SUPPLIED ENTRIES START

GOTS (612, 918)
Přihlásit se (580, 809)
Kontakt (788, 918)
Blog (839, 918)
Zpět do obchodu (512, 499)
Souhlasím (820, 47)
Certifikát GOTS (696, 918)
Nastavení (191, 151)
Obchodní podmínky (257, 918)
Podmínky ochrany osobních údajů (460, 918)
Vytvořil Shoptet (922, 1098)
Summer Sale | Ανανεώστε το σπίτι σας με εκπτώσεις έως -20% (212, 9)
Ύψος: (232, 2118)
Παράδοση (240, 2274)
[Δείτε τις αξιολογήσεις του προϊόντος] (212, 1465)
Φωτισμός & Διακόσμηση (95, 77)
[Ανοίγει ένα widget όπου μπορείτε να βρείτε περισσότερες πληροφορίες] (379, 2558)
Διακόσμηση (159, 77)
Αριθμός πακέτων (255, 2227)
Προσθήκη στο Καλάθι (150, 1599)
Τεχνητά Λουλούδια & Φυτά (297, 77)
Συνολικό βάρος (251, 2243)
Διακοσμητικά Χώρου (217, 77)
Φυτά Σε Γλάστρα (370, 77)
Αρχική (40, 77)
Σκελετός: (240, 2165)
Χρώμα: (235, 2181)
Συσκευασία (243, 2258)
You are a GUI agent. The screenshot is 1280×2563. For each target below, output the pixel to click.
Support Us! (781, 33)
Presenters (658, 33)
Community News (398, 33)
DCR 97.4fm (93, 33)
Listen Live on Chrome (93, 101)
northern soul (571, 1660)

SUPPLIED ENTRIES END

## ACTIVITY
Report each line in the entries where the string "Φυτά" occurs.

## OUTPUT FOR THIS TASK
Τεχνητά Λουλούδια & Φυτά (297, 77)
Φυτά Σε Γλάστρα (370, 77)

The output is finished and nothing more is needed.